Africa’s economic slowdown is not stopping investors from chasing deals on the continent. In fact, falling currencies and a commodities slump over the past year may be making the continent more attractive to investors as they look for that next cheap deal, a recent report by Mergermarket shows.
Last year saw 290 mergers and acquisitions take place on the continent, a little higher than the 287 registered in 2014. While the total value of transactions dropped by $10 billion from 2014, this was mainly due to a decline in high-value deals. Transactions worth $500 million or more dropped from a high of 14 in 2014 to five last year.
Investors shifted strategy last year, eschewing big deals for smaller investments, with a view toward turning relatively mid-market companies into larger regional players, the report points out. One such is the $100-million deal involving the Africa-focused private equity firm Helios Investment Partners with the Egyptian e-payment platform Fawry. The company says it aims to use part of that investment to expand its business beyond the north African country.
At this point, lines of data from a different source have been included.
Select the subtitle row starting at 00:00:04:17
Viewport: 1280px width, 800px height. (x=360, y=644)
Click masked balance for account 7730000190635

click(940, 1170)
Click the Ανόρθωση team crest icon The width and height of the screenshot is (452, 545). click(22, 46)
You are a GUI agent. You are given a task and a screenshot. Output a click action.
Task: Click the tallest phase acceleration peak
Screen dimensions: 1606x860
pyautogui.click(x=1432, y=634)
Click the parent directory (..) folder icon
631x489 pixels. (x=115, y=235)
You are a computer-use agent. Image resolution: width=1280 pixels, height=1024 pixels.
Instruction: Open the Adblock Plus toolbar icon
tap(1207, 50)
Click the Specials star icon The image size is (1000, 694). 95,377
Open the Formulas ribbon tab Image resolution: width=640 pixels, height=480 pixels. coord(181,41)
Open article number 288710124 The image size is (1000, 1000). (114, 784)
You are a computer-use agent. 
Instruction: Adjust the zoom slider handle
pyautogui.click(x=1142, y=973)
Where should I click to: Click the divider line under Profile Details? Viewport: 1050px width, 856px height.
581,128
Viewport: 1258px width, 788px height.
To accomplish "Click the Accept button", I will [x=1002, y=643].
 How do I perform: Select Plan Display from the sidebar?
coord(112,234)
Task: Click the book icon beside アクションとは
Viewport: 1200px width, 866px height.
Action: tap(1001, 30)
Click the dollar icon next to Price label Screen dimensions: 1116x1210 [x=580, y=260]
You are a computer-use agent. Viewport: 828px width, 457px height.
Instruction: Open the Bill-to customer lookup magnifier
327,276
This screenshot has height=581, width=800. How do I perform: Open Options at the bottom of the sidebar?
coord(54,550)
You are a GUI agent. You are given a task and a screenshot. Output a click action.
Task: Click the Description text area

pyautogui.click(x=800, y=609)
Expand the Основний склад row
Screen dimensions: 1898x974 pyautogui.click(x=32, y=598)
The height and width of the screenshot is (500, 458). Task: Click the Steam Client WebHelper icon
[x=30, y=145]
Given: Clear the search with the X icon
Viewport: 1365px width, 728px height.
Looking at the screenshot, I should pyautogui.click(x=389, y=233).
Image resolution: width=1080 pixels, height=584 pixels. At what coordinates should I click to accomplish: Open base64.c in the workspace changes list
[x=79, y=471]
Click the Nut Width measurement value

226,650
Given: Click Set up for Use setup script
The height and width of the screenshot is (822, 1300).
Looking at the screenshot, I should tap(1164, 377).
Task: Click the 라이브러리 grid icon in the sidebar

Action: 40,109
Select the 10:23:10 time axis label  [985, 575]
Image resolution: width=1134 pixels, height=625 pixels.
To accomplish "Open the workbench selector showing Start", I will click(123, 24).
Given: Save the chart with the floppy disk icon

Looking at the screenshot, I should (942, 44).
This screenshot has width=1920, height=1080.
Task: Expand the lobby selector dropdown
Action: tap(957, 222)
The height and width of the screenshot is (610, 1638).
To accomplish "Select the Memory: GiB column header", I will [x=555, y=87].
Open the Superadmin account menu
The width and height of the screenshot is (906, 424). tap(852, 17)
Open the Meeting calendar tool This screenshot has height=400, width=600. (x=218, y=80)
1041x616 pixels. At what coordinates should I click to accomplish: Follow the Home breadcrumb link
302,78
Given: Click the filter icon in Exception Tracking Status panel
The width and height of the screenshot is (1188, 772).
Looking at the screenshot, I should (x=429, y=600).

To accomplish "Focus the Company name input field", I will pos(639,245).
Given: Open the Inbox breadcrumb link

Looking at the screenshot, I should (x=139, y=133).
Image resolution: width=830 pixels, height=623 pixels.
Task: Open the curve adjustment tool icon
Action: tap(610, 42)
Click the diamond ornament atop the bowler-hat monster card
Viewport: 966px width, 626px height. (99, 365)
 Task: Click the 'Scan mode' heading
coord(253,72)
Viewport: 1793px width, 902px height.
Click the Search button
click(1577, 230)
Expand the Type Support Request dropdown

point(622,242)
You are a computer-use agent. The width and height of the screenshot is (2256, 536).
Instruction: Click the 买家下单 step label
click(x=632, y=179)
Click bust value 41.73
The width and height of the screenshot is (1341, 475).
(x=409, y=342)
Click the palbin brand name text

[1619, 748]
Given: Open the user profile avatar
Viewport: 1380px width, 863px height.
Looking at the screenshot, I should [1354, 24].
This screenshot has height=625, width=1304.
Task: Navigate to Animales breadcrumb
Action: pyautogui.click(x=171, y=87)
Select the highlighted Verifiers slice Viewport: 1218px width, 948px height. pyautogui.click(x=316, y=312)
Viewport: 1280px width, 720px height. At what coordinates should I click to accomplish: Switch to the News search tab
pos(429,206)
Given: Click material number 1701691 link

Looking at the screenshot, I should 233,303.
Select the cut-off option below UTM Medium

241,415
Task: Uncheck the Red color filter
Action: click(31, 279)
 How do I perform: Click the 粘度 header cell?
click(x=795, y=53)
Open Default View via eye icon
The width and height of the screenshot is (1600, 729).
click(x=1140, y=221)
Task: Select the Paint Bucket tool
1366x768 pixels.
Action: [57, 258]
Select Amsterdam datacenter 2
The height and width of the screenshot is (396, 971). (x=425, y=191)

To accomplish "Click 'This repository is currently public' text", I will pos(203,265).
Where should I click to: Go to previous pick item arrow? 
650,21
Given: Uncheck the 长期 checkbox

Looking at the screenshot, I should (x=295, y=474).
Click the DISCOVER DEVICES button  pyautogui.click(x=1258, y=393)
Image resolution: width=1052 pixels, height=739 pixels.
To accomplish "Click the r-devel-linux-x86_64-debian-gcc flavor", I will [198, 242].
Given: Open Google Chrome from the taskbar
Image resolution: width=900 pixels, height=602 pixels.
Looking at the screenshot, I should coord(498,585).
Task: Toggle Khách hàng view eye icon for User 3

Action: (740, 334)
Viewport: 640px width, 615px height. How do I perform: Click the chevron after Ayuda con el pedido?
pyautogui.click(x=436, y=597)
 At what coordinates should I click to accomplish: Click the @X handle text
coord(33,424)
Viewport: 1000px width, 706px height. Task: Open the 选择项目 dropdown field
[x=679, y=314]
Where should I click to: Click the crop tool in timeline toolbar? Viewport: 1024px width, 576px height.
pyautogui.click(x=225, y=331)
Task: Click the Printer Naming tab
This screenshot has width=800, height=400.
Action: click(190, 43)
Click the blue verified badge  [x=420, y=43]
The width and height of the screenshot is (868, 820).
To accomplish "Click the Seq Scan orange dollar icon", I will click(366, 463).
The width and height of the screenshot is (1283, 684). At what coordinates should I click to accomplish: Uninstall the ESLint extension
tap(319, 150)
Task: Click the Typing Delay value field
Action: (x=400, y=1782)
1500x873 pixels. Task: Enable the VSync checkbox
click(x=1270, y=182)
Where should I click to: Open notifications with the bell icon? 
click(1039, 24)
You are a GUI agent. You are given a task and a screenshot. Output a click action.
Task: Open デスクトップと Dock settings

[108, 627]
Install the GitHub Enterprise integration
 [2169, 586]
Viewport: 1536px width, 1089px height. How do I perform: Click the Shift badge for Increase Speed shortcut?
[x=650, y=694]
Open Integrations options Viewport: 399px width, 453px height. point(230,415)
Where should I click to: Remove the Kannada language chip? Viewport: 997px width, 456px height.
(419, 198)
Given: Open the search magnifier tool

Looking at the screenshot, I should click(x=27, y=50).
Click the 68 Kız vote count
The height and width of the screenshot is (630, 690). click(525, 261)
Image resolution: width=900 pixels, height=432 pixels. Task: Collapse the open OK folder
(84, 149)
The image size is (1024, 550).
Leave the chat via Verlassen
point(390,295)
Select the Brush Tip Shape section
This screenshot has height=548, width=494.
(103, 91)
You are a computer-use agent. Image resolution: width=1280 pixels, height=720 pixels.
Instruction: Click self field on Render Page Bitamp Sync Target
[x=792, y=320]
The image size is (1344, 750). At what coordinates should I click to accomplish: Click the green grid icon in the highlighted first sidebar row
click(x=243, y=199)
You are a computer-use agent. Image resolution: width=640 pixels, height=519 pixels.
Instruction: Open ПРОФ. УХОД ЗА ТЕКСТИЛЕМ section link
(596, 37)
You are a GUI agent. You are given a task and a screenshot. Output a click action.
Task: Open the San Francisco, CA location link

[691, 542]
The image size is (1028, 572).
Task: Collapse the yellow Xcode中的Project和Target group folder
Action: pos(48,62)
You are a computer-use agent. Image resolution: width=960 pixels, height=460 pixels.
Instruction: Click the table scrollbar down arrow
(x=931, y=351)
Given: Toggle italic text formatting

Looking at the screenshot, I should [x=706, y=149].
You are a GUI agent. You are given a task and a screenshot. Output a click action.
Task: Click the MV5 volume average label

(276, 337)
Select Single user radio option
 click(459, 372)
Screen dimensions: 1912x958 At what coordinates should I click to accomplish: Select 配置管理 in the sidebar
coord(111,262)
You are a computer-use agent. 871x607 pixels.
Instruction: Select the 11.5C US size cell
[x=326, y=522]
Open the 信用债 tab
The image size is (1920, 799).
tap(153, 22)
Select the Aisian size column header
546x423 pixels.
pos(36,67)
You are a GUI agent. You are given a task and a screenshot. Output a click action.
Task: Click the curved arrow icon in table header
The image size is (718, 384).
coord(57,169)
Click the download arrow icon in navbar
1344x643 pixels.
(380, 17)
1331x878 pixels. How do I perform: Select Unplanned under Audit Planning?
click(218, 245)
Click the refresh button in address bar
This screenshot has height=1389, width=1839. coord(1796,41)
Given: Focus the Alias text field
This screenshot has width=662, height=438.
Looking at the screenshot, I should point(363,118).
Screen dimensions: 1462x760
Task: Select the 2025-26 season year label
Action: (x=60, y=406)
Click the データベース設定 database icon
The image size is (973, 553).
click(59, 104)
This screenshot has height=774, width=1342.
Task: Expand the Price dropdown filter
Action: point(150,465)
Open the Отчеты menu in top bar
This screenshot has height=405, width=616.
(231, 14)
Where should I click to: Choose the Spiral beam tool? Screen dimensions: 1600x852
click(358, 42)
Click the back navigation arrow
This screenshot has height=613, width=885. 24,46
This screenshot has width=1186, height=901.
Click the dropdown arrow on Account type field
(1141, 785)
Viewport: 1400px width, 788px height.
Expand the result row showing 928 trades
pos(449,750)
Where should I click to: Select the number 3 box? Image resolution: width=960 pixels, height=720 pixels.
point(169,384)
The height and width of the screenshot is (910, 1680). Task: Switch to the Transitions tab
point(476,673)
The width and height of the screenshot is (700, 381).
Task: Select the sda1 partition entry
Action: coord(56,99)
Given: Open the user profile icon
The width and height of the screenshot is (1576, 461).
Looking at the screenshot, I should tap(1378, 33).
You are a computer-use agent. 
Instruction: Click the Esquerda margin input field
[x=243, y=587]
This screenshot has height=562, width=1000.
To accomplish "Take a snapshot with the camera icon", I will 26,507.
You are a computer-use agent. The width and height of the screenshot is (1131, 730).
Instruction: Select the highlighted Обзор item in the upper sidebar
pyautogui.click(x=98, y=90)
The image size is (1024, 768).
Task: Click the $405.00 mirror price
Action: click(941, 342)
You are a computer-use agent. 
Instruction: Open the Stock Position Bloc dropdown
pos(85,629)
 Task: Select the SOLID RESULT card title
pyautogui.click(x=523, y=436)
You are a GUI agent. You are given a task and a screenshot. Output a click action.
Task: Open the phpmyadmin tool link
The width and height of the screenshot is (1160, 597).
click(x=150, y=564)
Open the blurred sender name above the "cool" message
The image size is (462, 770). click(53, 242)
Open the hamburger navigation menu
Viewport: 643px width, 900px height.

And this is indicative of a larger trend, as Quartz has reported, where close to 90% of last year’s deals do not go above the $250 million mark, and four in ten transactions fall under $100 million. (It’s worth noting, however, that the Mergermarket report included 128 deals of undisclosed value.)
Despite the plunging commodity markets, natural resources still account for significant investor interest in Africa. Energy, mining and utilities still attracted the highest value and volume of deals in 2015.
There is also evidence, however, that deal-makers are diversifying their focus. Between 2008 and 2013, natural resources accounted for 38% of the value of the deals that took place in Africa. By last year, that number dropped to 24%, the Mergermarket report shows. Pharmaceuticals, technology and media, financial services and consumer services all demonstrated growth in terms of the volume of the deals they generated, showing how African states are shifting from being single-sector economies and offering investors more choices.
Even as falling currency values and the decline in commodity prices have created fears of a slowdown on the continent, they have also helped attract foreign M&A deals, which accounted for 70% of the value of transactions that took place last year.